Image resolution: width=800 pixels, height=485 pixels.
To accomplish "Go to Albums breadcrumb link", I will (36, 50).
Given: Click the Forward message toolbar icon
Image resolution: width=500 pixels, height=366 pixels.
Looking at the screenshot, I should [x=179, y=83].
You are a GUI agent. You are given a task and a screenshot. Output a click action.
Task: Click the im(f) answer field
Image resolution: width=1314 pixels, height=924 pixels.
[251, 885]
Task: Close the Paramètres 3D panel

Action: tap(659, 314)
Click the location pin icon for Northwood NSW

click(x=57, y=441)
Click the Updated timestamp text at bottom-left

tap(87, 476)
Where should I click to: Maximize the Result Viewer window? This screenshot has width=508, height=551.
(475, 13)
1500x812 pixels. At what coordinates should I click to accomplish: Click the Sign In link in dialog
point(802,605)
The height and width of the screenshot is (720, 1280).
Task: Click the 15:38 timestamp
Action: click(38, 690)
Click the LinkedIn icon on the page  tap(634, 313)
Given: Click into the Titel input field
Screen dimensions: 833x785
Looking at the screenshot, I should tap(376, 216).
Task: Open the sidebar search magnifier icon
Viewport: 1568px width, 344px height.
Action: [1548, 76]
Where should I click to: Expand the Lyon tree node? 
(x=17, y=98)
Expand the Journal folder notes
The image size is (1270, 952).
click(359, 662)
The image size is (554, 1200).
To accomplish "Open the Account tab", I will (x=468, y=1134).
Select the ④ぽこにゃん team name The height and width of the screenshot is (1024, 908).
====
> **Problem to solve**: Give back exactly the lines from the one containing "Task: Click the im(f) answer field" through the end of the listing above, with both ends included and nothing added.

> **Response below**:
Task: Click the im(f) answer field
Image resolution: width=1314 pixels, height=924 pixels.
[251, 885]
Task: Close the Paramètres 3D panel

Action: tap(659, 314)
Click the location pin icon for Northwood NSW

click(x=57, y=441)
Click the Updated timestamp text at bottom-left

tap(87, 476)
Where should I click to: Maximize the Result Viewer window? This screenshot has width=508, height=551.
(475, 13)
1500x812 pixels. At what coordinates should I click to accomplish: Click the Sign In link in dialog
point(802,605)
The height and width of the screenshot is (720, 1280).
Task: Click the 15:38 timestamp
Action: click(38, 690)
Click the LinkedIn icon on the page  tap(634, 313)
Given: Click into the Titel input field
Screen dimensions: 833x785
Looking at the screenshot, I should tap(376, 216).
Task: Open the sidebar search magnifier icon
Viewport: 1568px width, 344px height.
Action: [1548, 76]
Where should I click to: Expand the Lyon tree node? 
(x=17, y=98)
Expand the Journal folder notes
The image size is (1270, 952).
click(359, 662)
The image size is (554, 1200).
To accomplish "Open the Account tab", I will (x=468, y=1134).
Select the ④ぽこにゃん team name The height and width of the screenshot is (1024, 908).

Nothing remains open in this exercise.